Gas Suspected in Fatal Blasts That Jolted a City in Taiwan


TAIPEI, Taiwan — A series of explosions ripped through the city of Kaohsiung in southernTaiwan on Thursday night, killing 24 people and wounding more than 270, the authorities said. The dead included at least four firefighters.
Kaohsiung’s mayor, Chen Chu, called the blasts a “suspected petrochemical material explosion,” but local officials said it was too early to pinpoint a specific cause.
At a news conference early Friday, officials said that a leak of ethylene, propene or butane may have caused the explosions after flowing into sewage lines, the government’s Central News Agency reported.
The news agency said that the disaster was “not connected to terrorism.” The explosions began around midnight Thursday, affecting more than a square mile of the city’s downtown. Residents reported a large-scale gas leak about 9 p.m. in the city’s Cianjhen District, Taiwan’s National Fire Agency said.

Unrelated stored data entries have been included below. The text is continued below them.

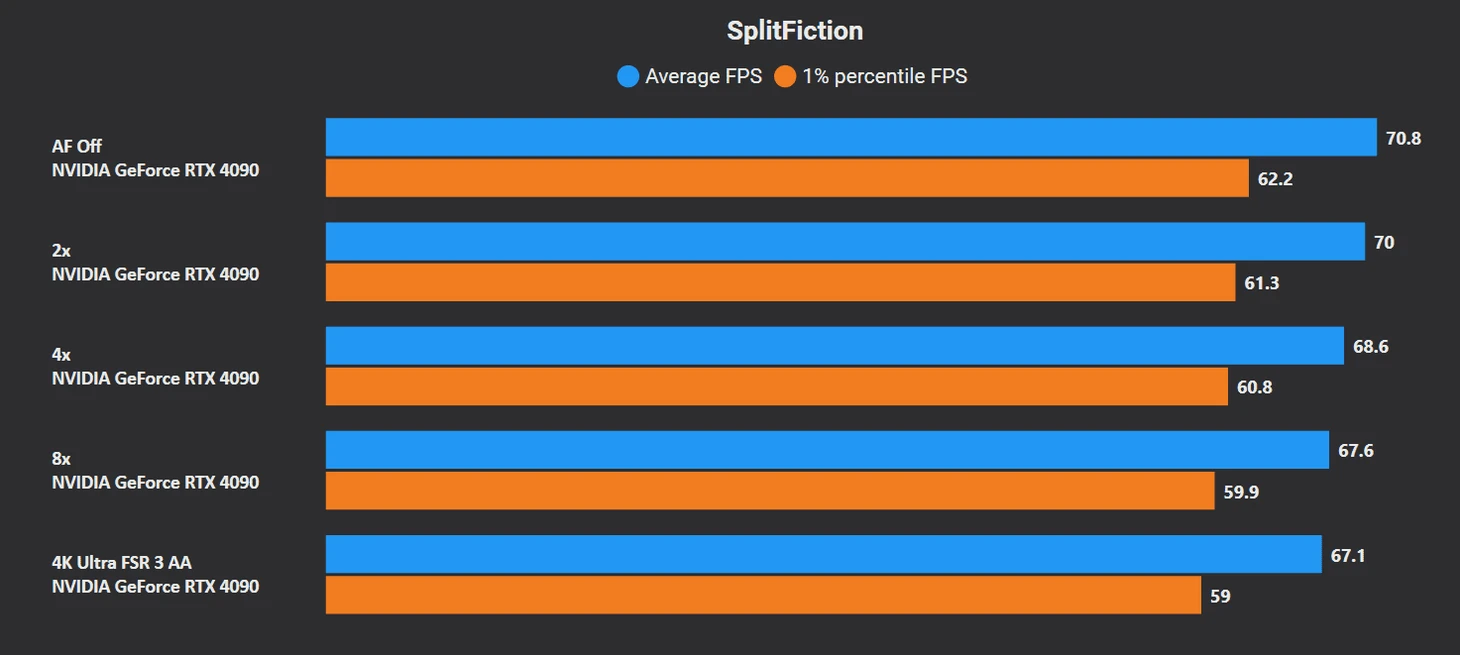Screen dimensions: 1460x655
Task: Click the 8x category label
Action: (x=61, y=458)
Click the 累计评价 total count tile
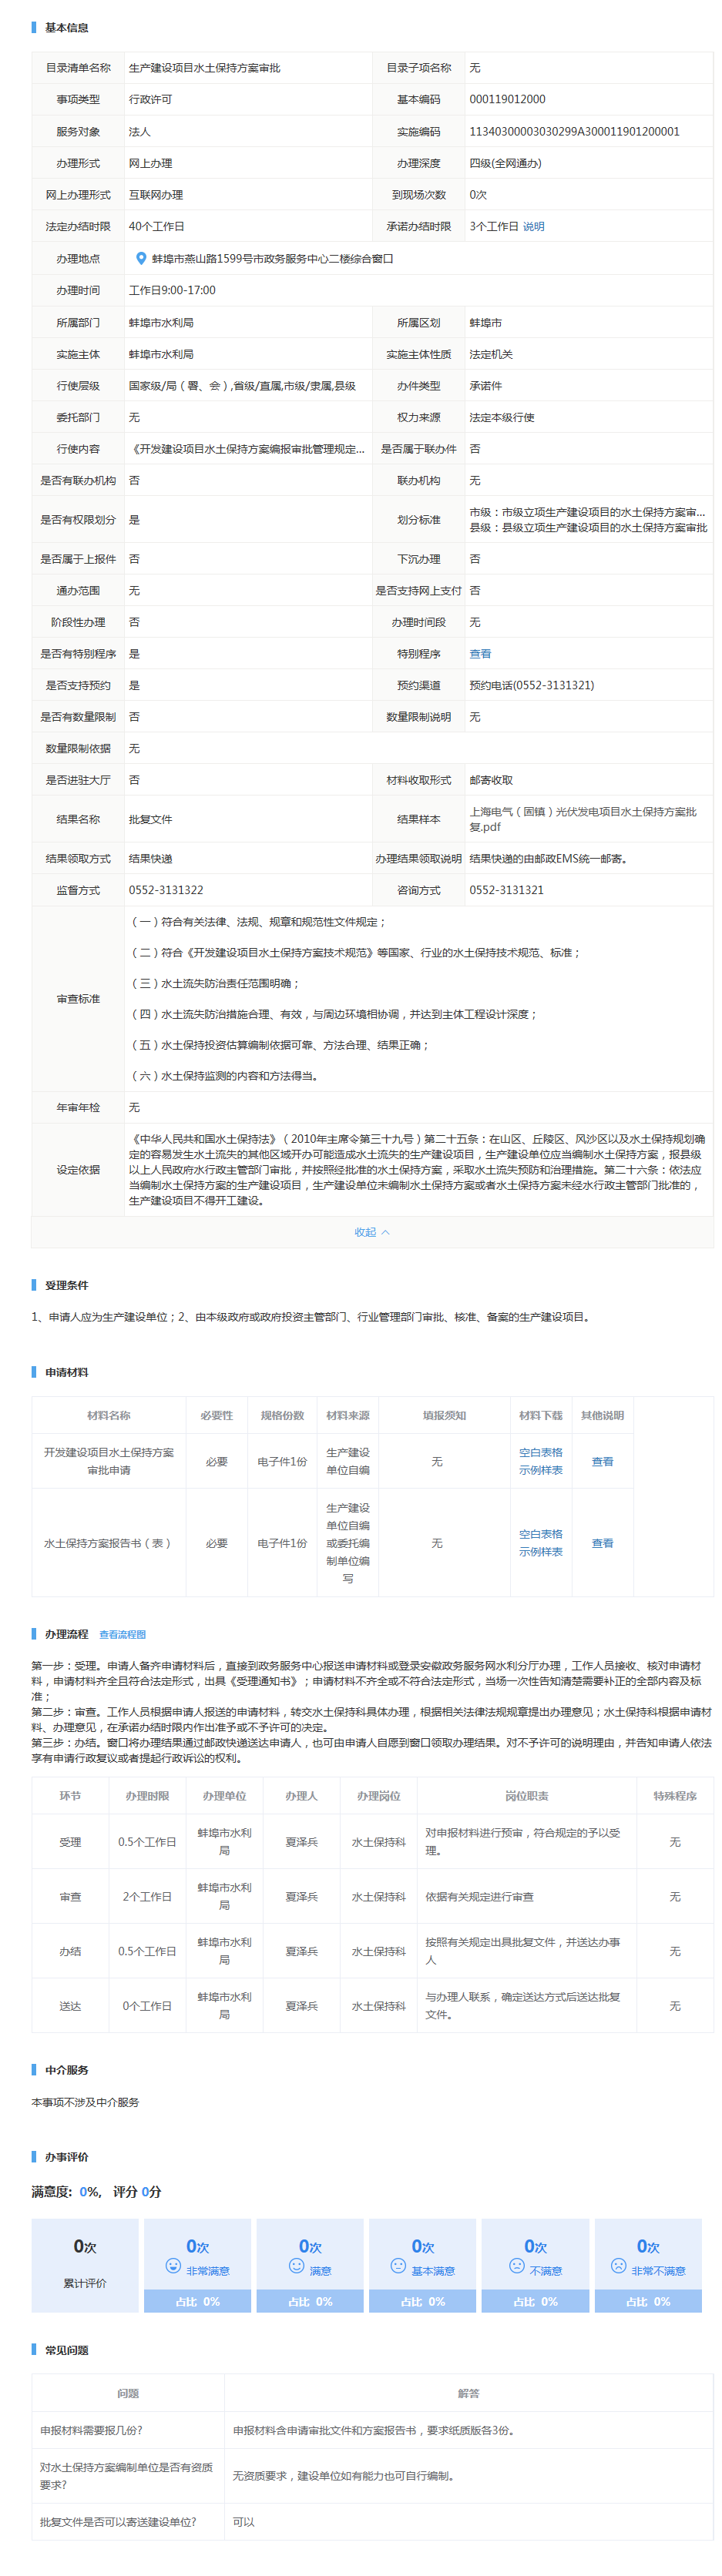722x2576 pixels. [x=85, y=2265]

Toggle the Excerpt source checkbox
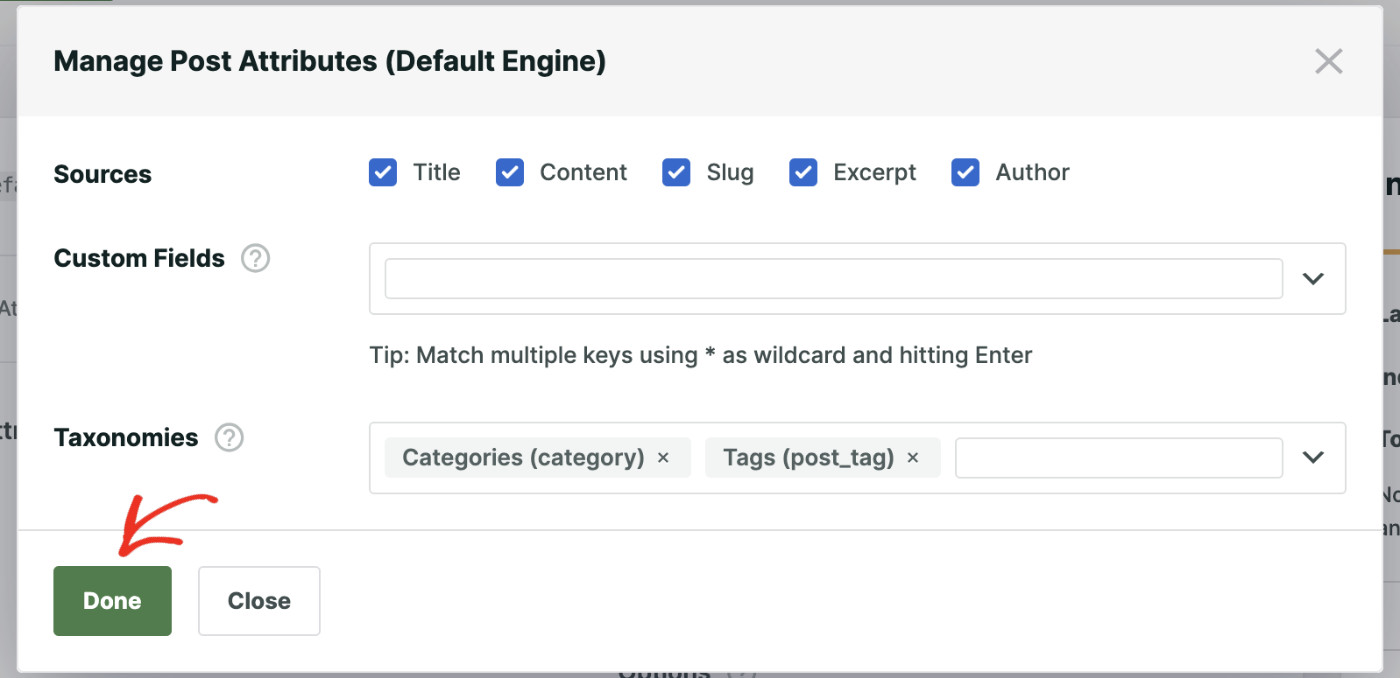(803, 172)
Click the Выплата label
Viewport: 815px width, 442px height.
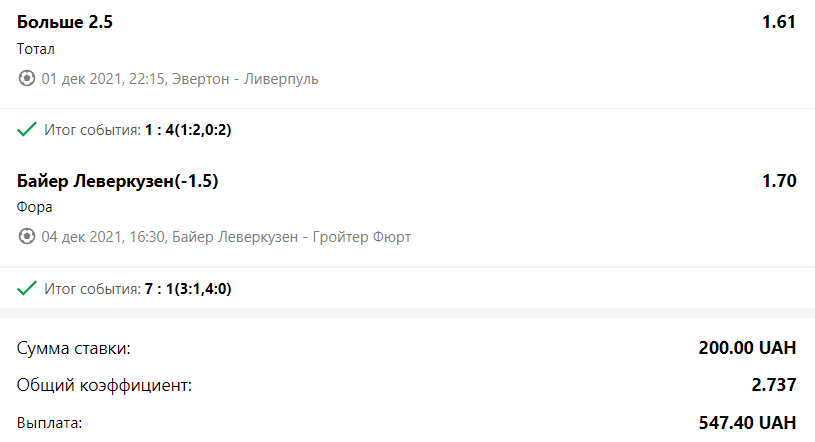click(49, 423)
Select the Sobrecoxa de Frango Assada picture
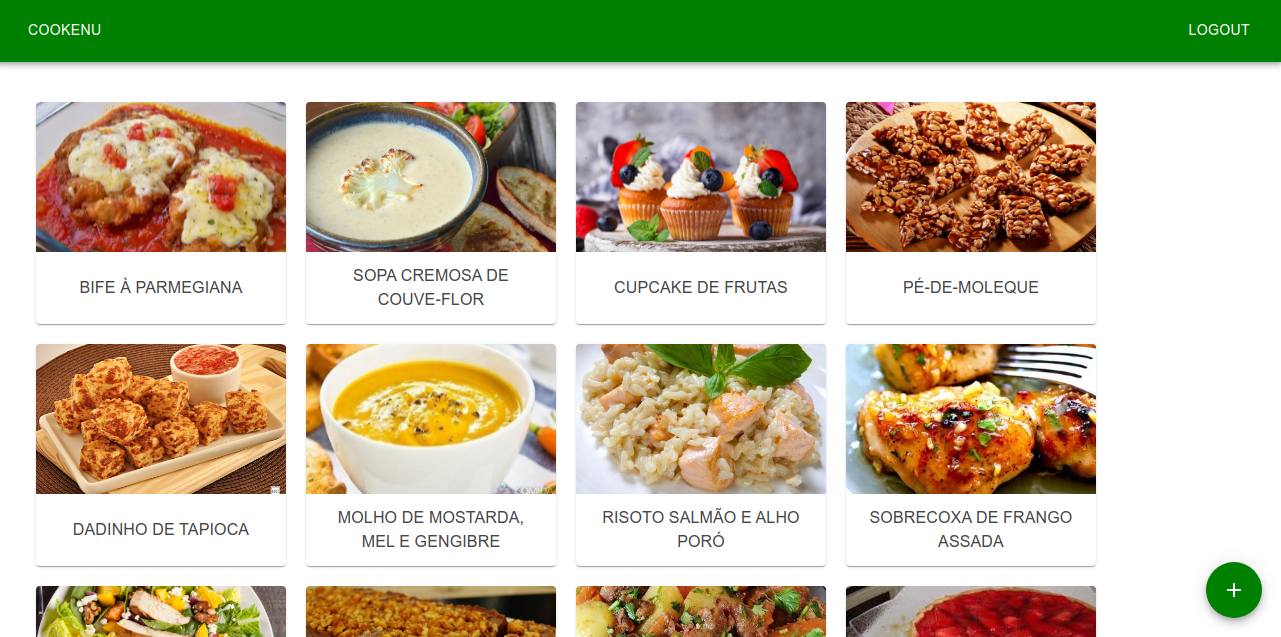Screen dimensions: 1281x637 click(x=971, y=419)
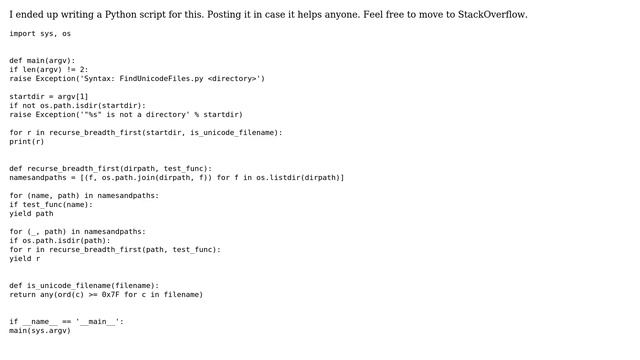Click the 'is not a directory' exception line

[126, 115]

The force of the blasts overturned cars and caused roads to crumple and collapse in some places. News footage showed buildings hundreds of yards from each other engulfed in flames, with bright orange fireballs leaping up from grates in city streets.
Photo
The damage from a series of explosions in Kaohsiung, Taiwan. CreditWally Santana/Associated Press
Video from a car dashboard that a resident posted online showed an explosion fill the ground floor of a building. The driver turned to avoid the fire, only to encounter flames gushing from the middle of the street a block away.
Security camera footage showed the blast roaring down city streets, followed by billowing clouds of smoke and flying debris. Some roads completely collapsed, leaving emergency vehicles crushed and passengers pinned under piles of concrete.
“At the moment of the explosion my whole body flew up in the air,” a police officer, Chen You-ping, who suffered injuries to his head and face, told the Apple Daily newspaper. “When I fell back down the ground had collapsed by the height of a person.”
Soldiers were dispatched to begin sifting through rubble and help rescuers search for survivors.
By 6 a.m. Friday the fires were mostly extinguished, but firefighters were still battling one large blaze. Officials closed off a section Kaohsiung’s downtown and warned of the risk of further explosions. The government ordered the gas company to cut supply in the area, leaving more than 20,000 homes without gas.
More than 1,000 people were displaced from their homes and spent the night in eight emergency shelters.
Taiwan’s Ministry of Justice said it was dispatching up to 100 investigators to look into the cause.
Kaohsiung, with about 2.8 million residents, is Taiwan’s second-largest city. It is near a major port on the island’s southwest corner.
The explosions were the second major disaster to hit Taiwan in just over a week. A turbo prop passenger airplane crashed in bad weather on the outlying island of Penghu on July 23, killing 48 people.